What you need to do — Express the listing as a Markdown table with two columns, Row and Line, giving each line its row number and skipping any blank lines.

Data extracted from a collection
──────

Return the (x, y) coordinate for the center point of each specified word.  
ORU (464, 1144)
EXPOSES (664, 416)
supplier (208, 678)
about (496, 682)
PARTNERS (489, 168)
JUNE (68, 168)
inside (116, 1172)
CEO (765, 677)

──────

Exercise response —
| Row | Line |
|---|---|
| 1 | Return the (x, y) coordinate for the center point of each specified word.   |
| 2 | ORU (464, 1144) |
| 3 | EXPOSES (664, 416) |
| 4 | supplier (208, 678) |
| 5 | about (496, 682) |
| 6 | PARTNERS (489, 168) |
| 7 | JUNE (68, 168) |
| 8 | inside (116, 1172) |
| 9 | CEO (765, 677) |